§ Fuzzing book
- Statement coverage is different from branch coverage, since an
if (cond) { s1; } s2
will say that s1
and s2
were executed when cond=True
, so we have full statement coverage. On the other hand, this does not guarantee full branch coverage, since we have not exectuted the branch where cond=False
. We can't tell that we haven't covered this branch since there is no statement to record that we have taken the else
branch!
- Branch distances: for conditions
a == b
, a != b
, a < b
, a <= b
, define the "distance true/distance false" to be the number that is to be added/subtracted to a
to make the condition true/false (for a fixed b
). So, for example, the "distance true" for a == b
is abs(b - a)
, while "distance false" is 1 - int(a == b)
.
- What are we missing in coverage? The problem here is that coverage is unable to evaluate the quality of our assertions. Indeed, coverage does not care about assertions at all. However, as we saw above, assertions are an extremely important part of test suite effectiveness. Hence, what we need is a way to evaluate the quality of assertions.
- Competent Programmer Hypothesis / Finite Nbhd Hypothesis : Mutation Analysis provides an alternative to a curated set of faults. The key insight is that, if one assumes that the programmer understands the program in question, the majority of errors made are very likely small transcription errors (a small number of tokens). A compiler will likely catch most of these errors. Hence, the majority of residual faults in a program is likely to be due to small (single token) variations at certain points in the structure of the program from the correct program (This particular assumption is called the Competent Programmer Hypothesis or the Finite Neighborhood Hypothesis).

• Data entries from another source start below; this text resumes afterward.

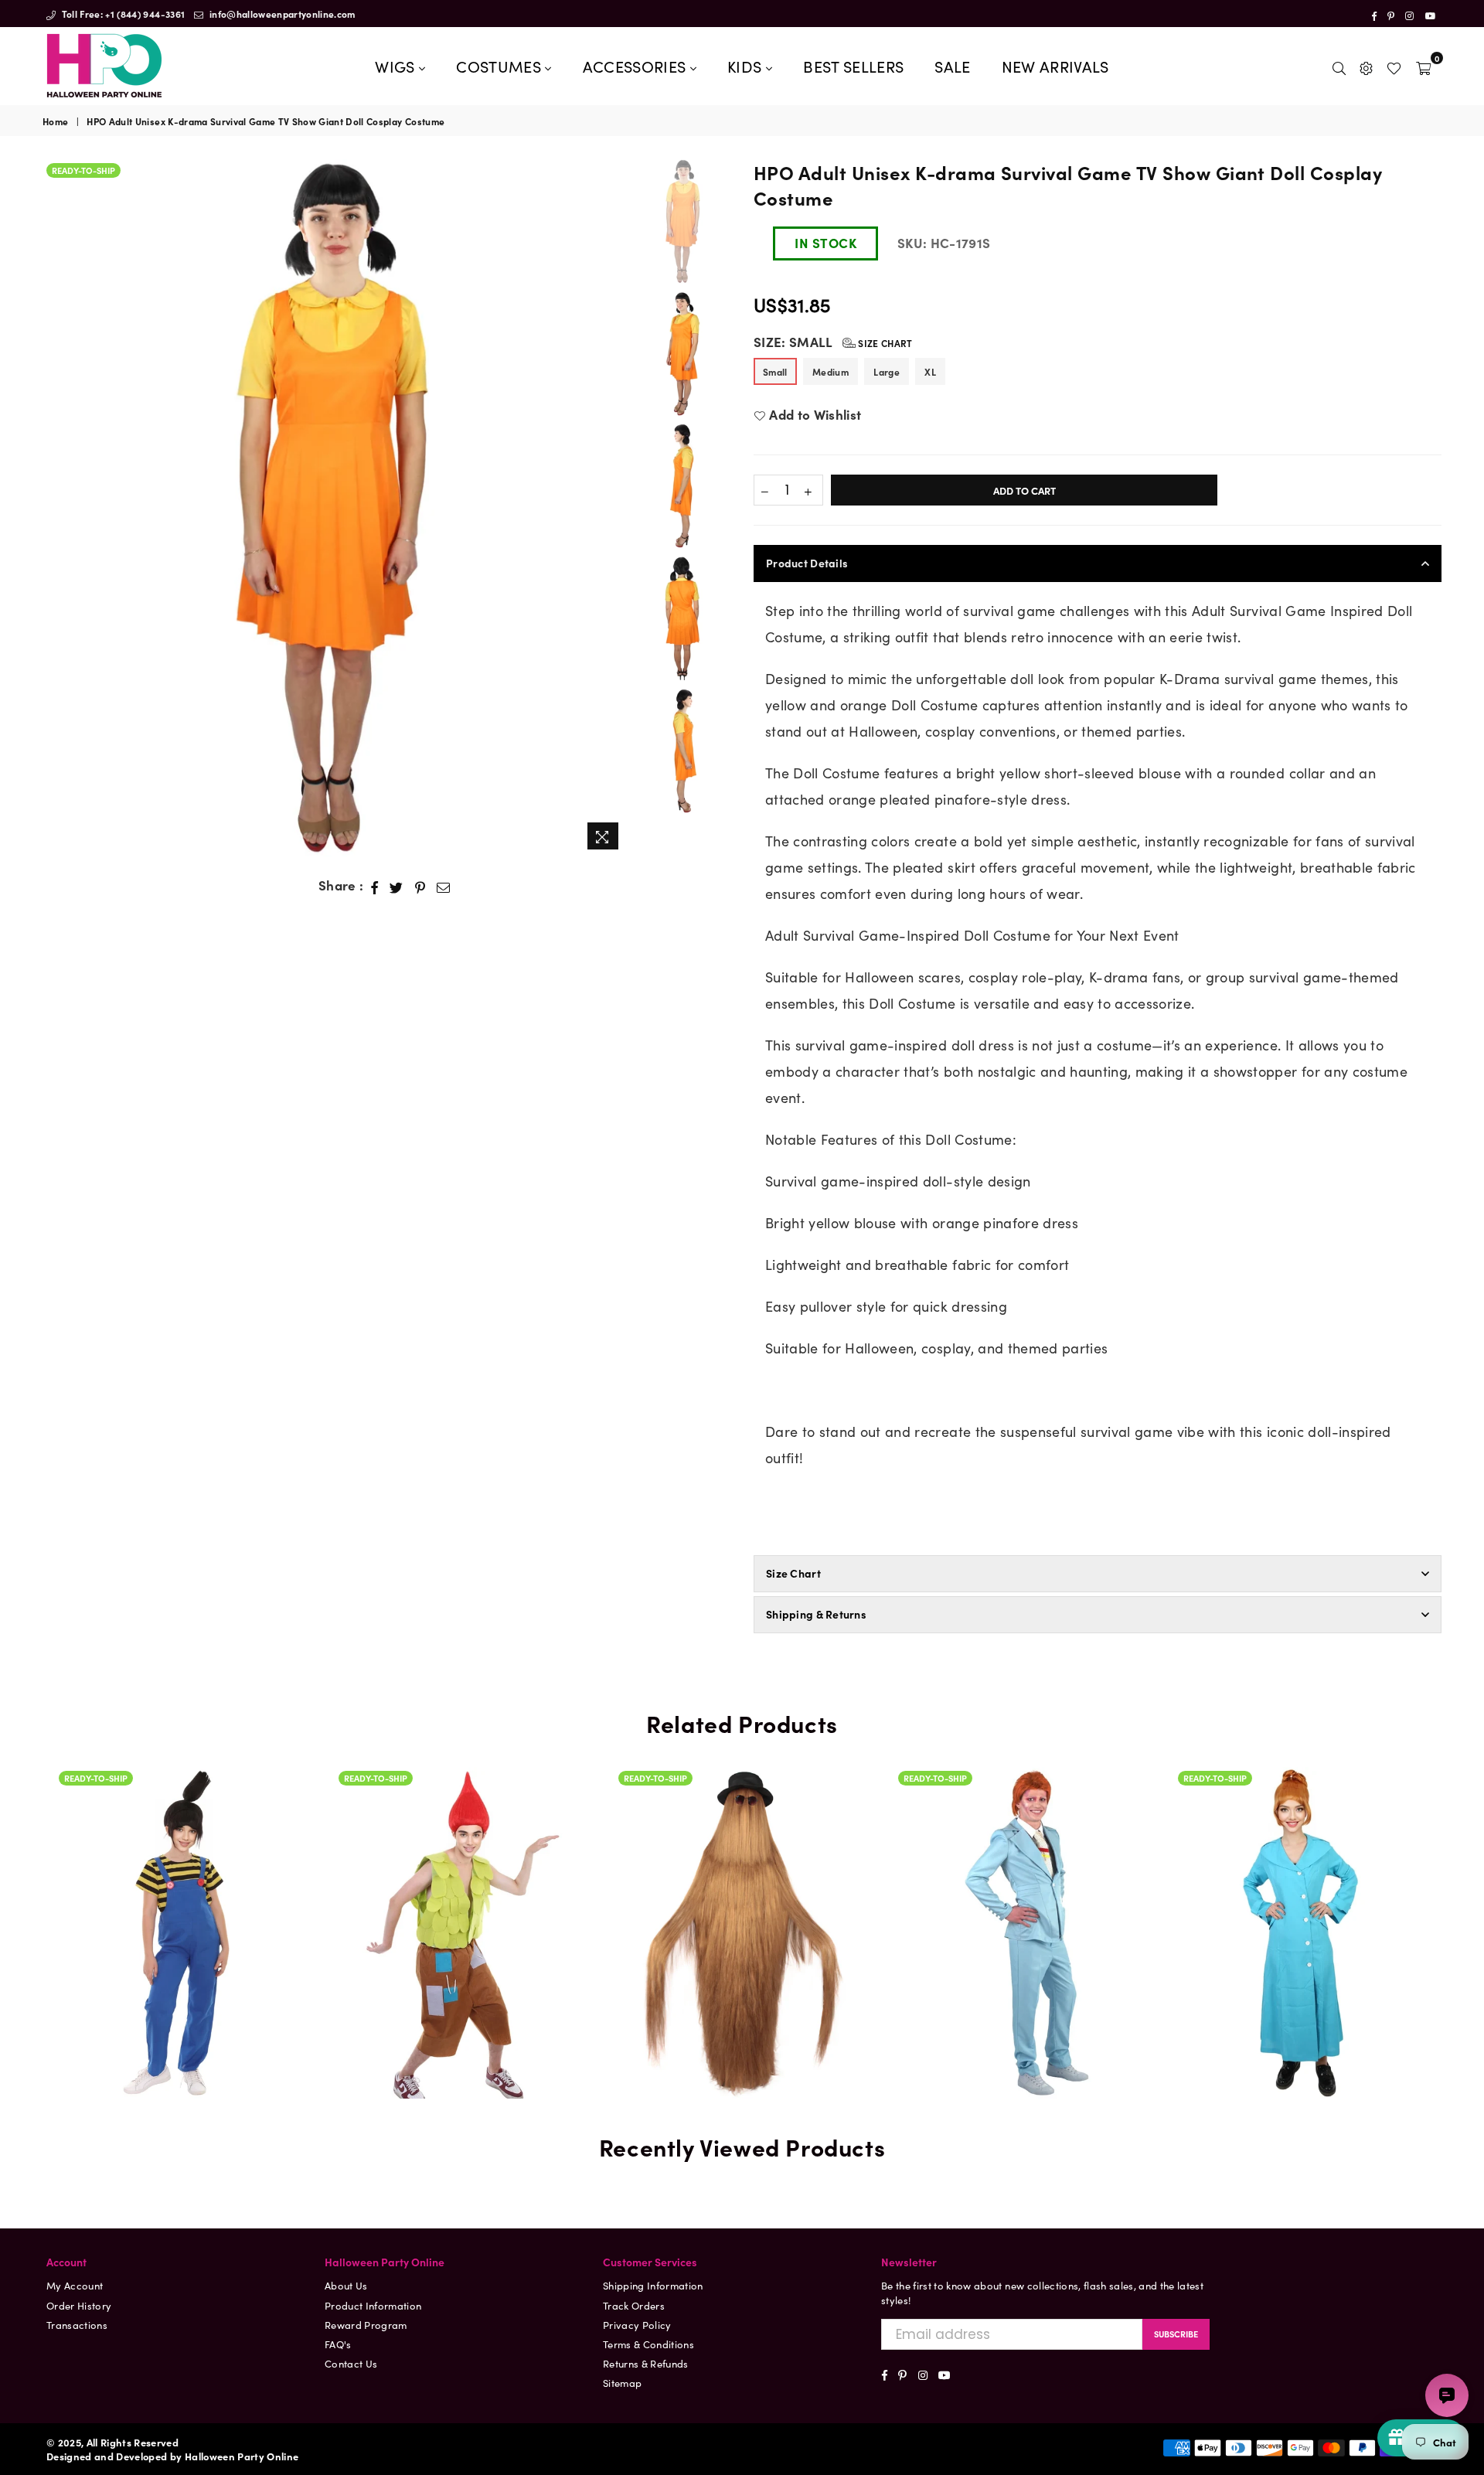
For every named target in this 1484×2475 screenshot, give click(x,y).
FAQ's (338, 2344)
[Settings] (1366, 65)
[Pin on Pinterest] (420, 886)
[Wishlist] (1394, 65)
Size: (833, 342)
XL (930, 371)
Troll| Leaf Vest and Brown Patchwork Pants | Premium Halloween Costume (462, 1910)
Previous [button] (56, 508)
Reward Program (366, 2324)
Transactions (76, 2324)
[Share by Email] (444, 886)
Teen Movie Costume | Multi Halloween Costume (182, 1910)
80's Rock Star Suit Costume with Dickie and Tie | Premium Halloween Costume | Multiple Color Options (1022, 1868)
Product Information (373, 2305)
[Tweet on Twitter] (396, 886)
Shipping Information (653, 2285)
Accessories (636, 66)
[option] (335, 508)
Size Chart (884, 342)
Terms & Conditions (648, 2344)
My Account (74, 2285)
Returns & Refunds (646, 2363)
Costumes (500, 66)
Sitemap (622, 2382)
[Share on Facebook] (375, 886)
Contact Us (351, 2363)
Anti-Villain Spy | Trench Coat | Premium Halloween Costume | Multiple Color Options (1301, 1886)
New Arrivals (1055, 66)
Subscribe (1176, 2333)
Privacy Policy (637, 2324)
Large (886, 371)
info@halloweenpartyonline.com (281, 13)
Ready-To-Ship (83, 170)
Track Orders (634, 2305)
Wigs (397, 66)
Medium (830, 371)
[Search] (1339, 65)
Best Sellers (853, 66)
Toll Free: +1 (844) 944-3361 (122, 13)
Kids (746, 66)
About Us (346, 2285)
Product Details (807, 562)
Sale (952, 66)
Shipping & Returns (816, 1614)
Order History (78, 2305)
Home (55, 121)
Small (775, 371)
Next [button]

- Equivalent mutants : However, if the number of mutants are sufficiently large (say > 1000), one may choose a smaller number of mutants from the alive mutants randomly and manually evaluate them to see whether they represent faults. We choose the sample size by sampling theory of binomial distributions .
- Chao's estimator : way to estimate the number of true mutants (and hence the number of equivalent mutants) is by means of Chao's estimator:
$hat M \equiv
\begin{cases}
M(n) + k_1^2 / (2 k_2) & \text{if } k_2 > 0 \\
M(n) + k_1(k_1 - 1)/2 & \text{otherwise} \\
\end{cases}$
- $k_1$ is the number of mutants that were killed exactly once, $k_2$ is the number of mutants that were killed exactly twice. $\hat M$ estimates the the true numbe of mutants.
- If $T$ is the total mutants generated, then $T - M(n)$ represents immortal mutants.
- $\hat M$ is the is the mutants that the testset can detect given an infinite amount of time.